(Stored records)
-------------------------

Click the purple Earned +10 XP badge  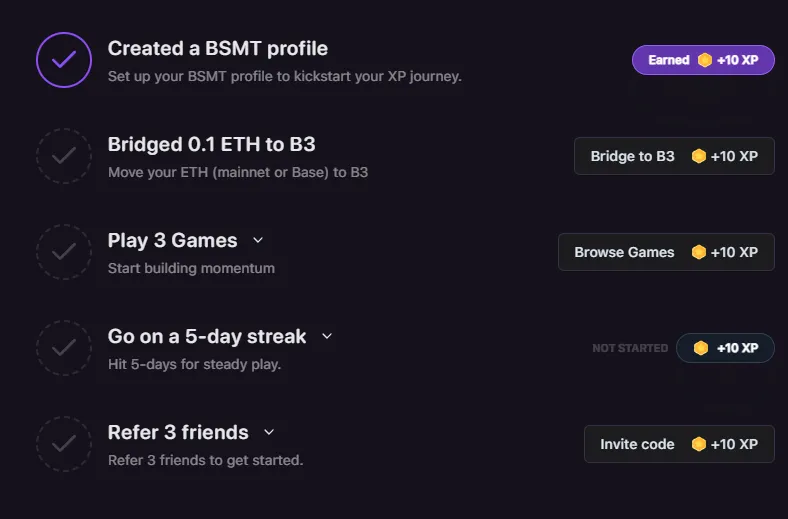[703, 60]
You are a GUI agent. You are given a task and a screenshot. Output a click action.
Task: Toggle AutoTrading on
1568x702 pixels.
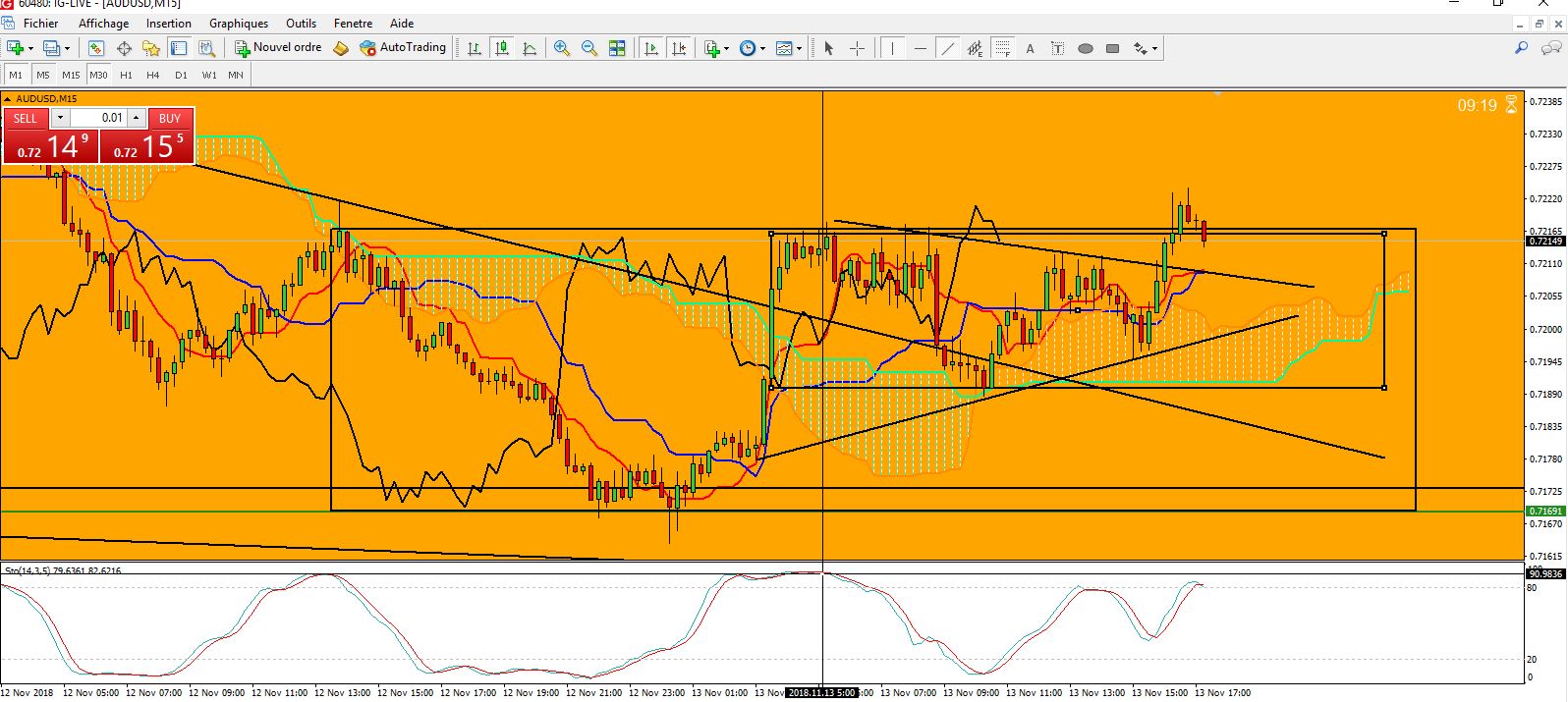click(x=403, y=47)
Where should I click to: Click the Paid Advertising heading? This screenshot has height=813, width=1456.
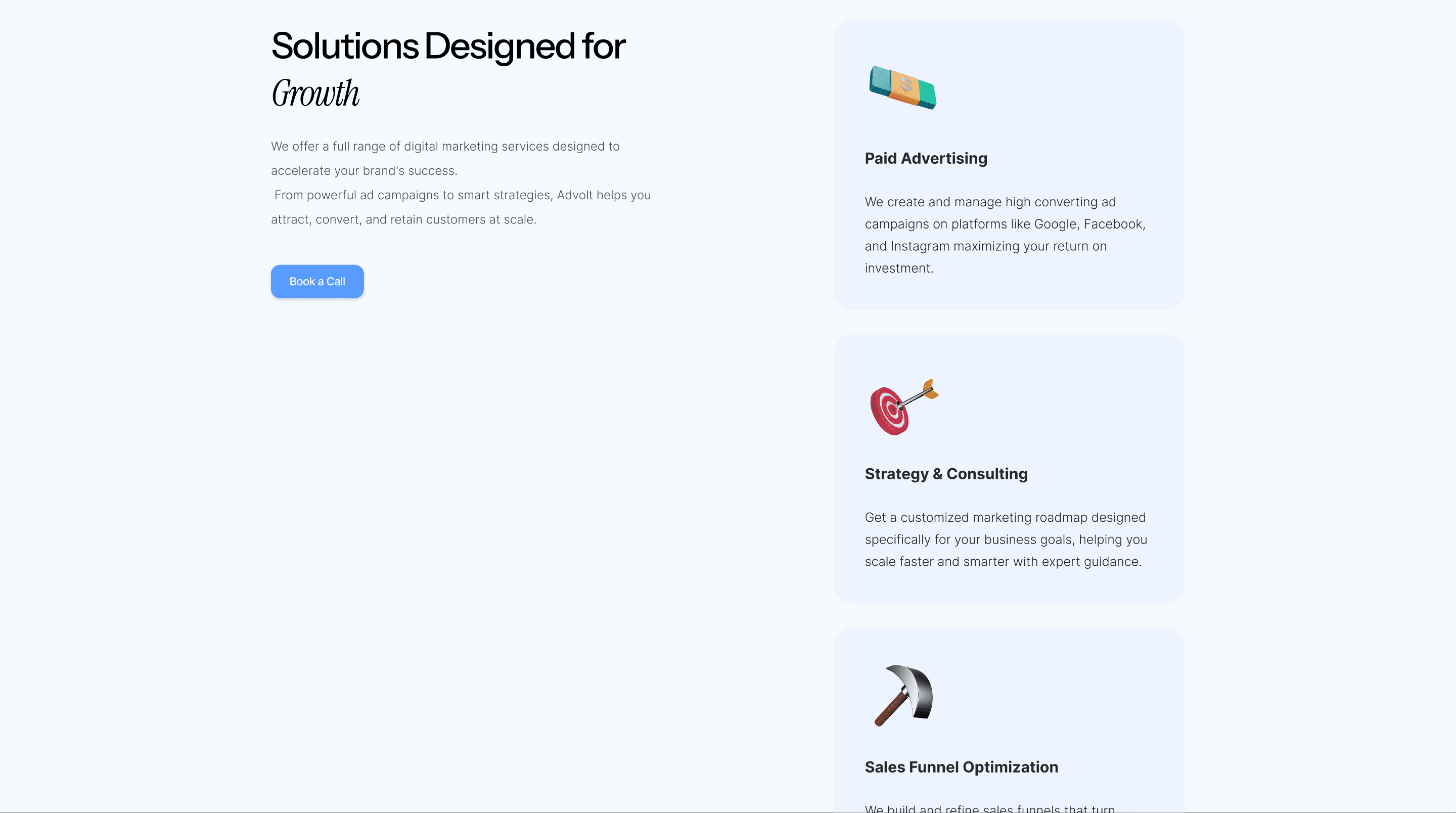tap(925, 158)
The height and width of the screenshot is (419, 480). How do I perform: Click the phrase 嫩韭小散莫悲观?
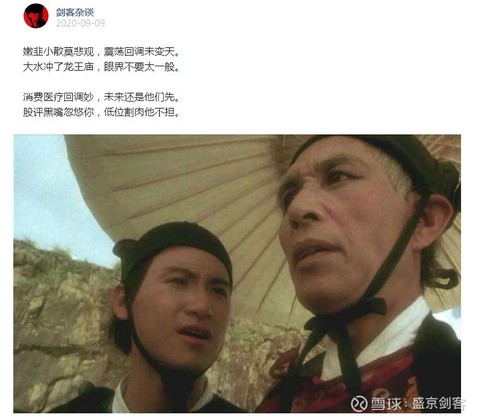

-------------------------

What to work on: Restate, word for word, each line from the one with "Where should I" to the end of the entries, both included, and keep every picture out.

Reply:
Where should I click to: Click the Paid Advertising heading? This screenshot has height=813, width=1456.
tap(925, 158)
The height and width of the screenshot is (419, 480). How do I perform: Click the phrase 嫩韭小散莫悲观?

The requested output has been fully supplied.